GEKOZEN FRAGMENT:
Ga direct naar de content

Van elke drie huishoudens met recht op bijstand, maakt er één geen gebruik van

Geplaatst als type:
Gepubliceerd om: mei 2 2022

Wie een inkomen heeft dat lager is dan het bestaansminimum en over een beperkt eigen vermogen beschikt, heeft volgens de Participatiewet recht op aanvulling vanuit de algemene bijstand. Veel mensen maken echter geen gebruik van dat recht. Wie zijn dat?

In het kort

– Bijstandsgerechtigden die geen bijstand ontvangen, zijn vaker jong, zelfstandige en hebben een Europese migratieachtergrond.
– Niet-gebruik komt vaker voor wanneer er sprake is van een in omvang beperkte uitkering.
– Niet-gebruik van bijstand door thuiswonende kinderen wordt niet goed verklaard door financiële en persoonskenmerken.

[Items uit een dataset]
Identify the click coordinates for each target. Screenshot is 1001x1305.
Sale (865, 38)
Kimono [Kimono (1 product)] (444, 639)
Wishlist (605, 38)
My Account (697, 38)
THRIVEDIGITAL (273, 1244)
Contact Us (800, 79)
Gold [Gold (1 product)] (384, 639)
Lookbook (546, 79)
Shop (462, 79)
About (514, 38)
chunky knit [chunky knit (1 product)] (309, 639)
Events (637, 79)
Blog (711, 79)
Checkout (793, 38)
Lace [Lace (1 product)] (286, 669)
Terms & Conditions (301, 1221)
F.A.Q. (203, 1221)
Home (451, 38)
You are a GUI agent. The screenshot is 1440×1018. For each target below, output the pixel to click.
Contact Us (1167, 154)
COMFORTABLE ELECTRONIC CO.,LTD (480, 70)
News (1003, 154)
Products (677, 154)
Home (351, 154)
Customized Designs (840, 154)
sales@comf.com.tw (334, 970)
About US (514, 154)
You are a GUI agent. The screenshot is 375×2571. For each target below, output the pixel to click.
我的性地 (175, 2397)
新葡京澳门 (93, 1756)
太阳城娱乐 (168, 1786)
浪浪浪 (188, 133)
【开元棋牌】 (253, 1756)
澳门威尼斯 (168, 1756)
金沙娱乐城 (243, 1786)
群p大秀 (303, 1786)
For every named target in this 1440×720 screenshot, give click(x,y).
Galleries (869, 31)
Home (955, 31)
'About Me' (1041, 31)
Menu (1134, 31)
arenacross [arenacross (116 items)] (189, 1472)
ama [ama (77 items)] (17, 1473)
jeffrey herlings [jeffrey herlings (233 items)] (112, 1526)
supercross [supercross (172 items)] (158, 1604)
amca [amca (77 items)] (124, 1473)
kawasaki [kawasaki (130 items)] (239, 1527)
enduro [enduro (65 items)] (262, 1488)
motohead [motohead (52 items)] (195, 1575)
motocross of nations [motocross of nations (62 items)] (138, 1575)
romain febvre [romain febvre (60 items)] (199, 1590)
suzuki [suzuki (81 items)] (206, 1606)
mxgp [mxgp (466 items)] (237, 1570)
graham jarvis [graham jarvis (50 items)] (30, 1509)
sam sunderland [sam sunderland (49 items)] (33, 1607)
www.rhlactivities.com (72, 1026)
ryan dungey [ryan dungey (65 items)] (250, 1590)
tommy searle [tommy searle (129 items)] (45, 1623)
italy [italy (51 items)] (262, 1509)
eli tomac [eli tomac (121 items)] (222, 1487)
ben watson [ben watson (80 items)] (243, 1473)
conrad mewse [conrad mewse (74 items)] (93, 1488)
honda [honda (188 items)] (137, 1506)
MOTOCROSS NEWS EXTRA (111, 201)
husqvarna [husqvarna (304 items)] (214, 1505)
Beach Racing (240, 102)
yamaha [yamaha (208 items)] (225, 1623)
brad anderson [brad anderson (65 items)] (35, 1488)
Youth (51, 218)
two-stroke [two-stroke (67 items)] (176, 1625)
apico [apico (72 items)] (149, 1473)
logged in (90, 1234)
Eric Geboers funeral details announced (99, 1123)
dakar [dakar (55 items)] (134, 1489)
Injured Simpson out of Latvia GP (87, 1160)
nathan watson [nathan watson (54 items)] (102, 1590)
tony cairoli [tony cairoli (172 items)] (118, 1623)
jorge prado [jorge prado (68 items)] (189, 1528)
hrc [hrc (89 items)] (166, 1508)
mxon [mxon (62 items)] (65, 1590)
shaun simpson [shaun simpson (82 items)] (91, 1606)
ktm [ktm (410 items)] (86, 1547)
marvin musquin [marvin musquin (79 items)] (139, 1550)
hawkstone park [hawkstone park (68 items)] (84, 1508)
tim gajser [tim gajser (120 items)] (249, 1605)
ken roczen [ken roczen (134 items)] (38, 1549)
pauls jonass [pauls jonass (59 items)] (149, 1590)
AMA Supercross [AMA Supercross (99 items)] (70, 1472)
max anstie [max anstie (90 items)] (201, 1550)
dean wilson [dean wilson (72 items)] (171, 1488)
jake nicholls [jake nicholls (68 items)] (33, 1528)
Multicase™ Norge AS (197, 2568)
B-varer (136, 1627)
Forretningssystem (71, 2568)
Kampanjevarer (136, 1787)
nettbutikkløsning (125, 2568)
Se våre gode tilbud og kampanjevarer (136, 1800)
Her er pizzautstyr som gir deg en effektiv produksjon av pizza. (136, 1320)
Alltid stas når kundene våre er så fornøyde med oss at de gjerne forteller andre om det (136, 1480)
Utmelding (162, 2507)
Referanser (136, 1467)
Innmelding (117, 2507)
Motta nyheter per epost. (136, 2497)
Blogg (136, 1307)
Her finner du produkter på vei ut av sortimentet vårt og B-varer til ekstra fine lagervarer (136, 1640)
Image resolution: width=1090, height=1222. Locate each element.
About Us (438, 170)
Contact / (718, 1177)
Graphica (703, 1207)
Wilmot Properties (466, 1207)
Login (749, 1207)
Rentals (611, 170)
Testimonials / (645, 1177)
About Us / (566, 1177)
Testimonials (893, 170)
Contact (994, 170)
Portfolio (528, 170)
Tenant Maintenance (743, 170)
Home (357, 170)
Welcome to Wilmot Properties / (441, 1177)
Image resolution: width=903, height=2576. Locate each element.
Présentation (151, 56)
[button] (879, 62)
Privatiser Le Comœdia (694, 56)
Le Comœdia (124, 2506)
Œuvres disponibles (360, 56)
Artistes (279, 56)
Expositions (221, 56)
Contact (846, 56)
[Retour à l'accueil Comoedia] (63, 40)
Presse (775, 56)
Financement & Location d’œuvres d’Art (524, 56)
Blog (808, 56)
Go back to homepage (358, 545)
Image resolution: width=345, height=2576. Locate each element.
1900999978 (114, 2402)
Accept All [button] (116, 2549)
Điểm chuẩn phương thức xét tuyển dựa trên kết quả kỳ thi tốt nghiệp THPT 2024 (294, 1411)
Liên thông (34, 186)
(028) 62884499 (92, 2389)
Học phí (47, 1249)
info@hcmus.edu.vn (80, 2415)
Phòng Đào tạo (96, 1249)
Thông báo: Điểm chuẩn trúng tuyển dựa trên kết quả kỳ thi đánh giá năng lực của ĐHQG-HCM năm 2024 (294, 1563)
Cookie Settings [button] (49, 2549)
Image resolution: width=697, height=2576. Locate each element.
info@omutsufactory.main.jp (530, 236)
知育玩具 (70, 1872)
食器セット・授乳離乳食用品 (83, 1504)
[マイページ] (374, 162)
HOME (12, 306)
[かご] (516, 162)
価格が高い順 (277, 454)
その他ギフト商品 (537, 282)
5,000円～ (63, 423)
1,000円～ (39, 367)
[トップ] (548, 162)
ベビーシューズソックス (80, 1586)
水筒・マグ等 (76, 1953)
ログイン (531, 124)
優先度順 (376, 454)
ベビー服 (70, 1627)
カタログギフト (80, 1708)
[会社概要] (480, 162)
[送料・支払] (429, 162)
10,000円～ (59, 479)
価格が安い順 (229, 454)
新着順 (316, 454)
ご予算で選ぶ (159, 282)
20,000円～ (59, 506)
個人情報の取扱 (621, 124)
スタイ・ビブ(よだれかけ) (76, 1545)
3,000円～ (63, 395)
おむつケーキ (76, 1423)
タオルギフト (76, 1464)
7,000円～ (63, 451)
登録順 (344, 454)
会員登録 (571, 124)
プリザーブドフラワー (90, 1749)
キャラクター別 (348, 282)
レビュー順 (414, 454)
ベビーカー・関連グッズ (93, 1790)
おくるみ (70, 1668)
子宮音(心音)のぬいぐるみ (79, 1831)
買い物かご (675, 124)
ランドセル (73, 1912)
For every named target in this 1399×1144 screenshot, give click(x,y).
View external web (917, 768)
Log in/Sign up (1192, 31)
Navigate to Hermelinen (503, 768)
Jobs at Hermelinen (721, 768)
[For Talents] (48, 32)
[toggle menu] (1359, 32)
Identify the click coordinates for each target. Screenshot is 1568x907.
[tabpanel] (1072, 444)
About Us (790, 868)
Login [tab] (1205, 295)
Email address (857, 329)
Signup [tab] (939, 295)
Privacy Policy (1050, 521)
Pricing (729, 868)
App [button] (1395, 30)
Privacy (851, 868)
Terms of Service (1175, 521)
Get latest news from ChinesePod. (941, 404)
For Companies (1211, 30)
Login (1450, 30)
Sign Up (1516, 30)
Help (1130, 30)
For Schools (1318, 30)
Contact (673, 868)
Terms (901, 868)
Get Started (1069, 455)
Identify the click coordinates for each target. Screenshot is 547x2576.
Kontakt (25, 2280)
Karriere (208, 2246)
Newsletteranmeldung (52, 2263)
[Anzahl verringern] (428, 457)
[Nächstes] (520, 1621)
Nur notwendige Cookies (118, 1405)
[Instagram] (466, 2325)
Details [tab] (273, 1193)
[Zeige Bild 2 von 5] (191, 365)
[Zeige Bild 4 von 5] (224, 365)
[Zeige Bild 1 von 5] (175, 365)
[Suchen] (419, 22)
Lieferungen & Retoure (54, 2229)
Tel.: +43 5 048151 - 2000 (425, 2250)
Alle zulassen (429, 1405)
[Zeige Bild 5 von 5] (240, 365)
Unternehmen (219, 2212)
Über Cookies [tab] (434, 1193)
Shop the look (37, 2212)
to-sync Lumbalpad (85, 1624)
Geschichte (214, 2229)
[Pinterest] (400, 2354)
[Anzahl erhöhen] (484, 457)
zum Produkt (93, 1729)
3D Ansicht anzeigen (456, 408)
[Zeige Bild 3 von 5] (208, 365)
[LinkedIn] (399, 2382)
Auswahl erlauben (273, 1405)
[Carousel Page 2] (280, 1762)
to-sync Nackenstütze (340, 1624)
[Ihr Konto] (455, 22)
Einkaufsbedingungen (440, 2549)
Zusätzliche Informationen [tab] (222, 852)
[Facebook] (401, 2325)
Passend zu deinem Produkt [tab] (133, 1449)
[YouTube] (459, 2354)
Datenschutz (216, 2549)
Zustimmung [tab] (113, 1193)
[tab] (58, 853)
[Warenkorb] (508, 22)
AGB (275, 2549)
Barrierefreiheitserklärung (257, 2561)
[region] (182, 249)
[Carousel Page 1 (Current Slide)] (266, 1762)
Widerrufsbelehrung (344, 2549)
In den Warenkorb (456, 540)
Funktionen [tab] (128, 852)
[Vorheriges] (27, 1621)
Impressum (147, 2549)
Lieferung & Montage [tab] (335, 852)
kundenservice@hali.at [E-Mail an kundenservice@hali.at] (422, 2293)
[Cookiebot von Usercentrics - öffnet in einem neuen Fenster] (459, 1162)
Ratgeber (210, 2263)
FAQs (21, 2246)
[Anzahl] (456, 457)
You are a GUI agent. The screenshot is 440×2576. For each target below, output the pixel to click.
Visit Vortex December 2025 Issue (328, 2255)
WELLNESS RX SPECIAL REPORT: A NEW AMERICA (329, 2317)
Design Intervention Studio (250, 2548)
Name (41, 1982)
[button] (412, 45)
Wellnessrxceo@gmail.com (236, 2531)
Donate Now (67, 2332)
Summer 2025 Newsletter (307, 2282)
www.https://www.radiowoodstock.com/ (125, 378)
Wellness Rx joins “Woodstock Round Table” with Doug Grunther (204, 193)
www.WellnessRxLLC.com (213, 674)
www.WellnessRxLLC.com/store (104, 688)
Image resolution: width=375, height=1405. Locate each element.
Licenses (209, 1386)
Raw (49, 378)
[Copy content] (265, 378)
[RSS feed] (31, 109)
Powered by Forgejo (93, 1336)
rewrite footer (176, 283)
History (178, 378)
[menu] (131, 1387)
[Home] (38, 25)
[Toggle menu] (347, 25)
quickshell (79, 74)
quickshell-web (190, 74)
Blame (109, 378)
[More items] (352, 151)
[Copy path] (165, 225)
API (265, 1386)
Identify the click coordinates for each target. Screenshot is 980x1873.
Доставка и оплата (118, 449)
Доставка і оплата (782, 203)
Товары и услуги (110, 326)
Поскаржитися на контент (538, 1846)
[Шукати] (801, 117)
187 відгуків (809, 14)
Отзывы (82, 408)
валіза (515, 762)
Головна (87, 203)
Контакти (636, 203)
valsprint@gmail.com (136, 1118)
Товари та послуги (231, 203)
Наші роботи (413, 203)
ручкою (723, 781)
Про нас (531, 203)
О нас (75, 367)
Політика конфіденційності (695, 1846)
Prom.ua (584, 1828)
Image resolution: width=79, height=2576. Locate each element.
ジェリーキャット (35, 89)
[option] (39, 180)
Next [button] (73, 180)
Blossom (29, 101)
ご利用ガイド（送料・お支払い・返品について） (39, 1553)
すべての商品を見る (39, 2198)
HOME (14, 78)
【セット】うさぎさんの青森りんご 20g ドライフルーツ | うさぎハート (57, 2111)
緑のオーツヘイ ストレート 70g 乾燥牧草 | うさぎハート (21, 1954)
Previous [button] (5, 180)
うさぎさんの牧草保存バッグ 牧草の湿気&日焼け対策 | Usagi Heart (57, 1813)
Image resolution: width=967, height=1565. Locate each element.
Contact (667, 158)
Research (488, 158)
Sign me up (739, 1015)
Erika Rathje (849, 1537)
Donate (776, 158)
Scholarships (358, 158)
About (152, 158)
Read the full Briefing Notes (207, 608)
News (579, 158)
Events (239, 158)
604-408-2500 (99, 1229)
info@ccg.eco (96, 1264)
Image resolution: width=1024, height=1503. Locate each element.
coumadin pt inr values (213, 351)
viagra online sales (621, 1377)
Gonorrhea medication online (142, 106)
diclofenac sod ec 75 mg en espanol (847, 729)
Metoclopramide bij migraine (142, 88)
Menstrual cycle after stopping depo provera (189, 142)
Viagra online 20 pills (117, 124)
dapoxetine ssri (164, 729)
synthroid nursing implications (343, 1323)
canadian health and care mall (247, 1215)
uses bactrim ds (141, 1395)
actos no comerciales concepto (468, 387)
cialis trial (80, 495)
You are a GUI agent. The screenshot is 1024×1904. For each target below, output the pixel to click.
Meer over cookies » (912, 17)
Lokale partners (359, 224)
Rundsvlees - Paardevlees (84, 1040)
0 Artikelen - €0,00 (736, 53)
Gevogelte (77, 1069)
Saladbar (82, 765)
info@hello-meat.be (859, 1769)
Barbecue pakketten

OPDRACHTEN:
1) Beantwoord de volgende vragen over de tekst over niet-gebruik van bijstand.
(a) Hoeveel van de huishoudens met recht op bijstand maken er geen gebruik van?
(b) Welke wet geeft mensen met een inkomen onder het bestaansminimum recht op aanvulling vanuit de algemene bijstand?
(c) Bij wat voor uitkering komt niet-gebruik vaker voor?
2) Geef het vervolg van de tekst over niet-gebruik van bijstand, aansluitend op de laatste zin.
De records vormen apart materiaal en horen niet bij de tekst.

ANTWOORDEN:
1)
(a) Eén op de drie huishoudens.
(b) De Participatiewet.
(c) Bij een uitkering die in omvang beperkt is.

2)
De algemene bijstand is het laatste inkomensvangnet dat we in Nederland hebben (kader 1). De algemene bijstand is daarom van cruciale betekenis om bestaanszekerheid te garanderen en armoede te voorkomen. Dit doel komt onder druk te staan wanneer burgers onbewust of onbedoeld geen gebruik maken van hun recht op algemene bijstand.

In het kort

Dit artikel bouwt voort op de resultaten uit Inspectie SZW (2021). Tijdens het onderzoek was William Luiten gedetacheerd bij de Nederlandse Arbeidsinspectie.

Niet-gebruik van inkomensondersteunende regelingen is een hardnekkig en structureel probleem (Van Oorschot, 1996; Tempelman el al., 2011; Wildeboer Schut en Hoff, 2007). De aandacht voor niet-gebruik is doorgaans beperkt, en staat niet in verhouding tot de politieke en maatschappelijke aandacht voor misbruik van regelingen (Warin en Hamel, 2010).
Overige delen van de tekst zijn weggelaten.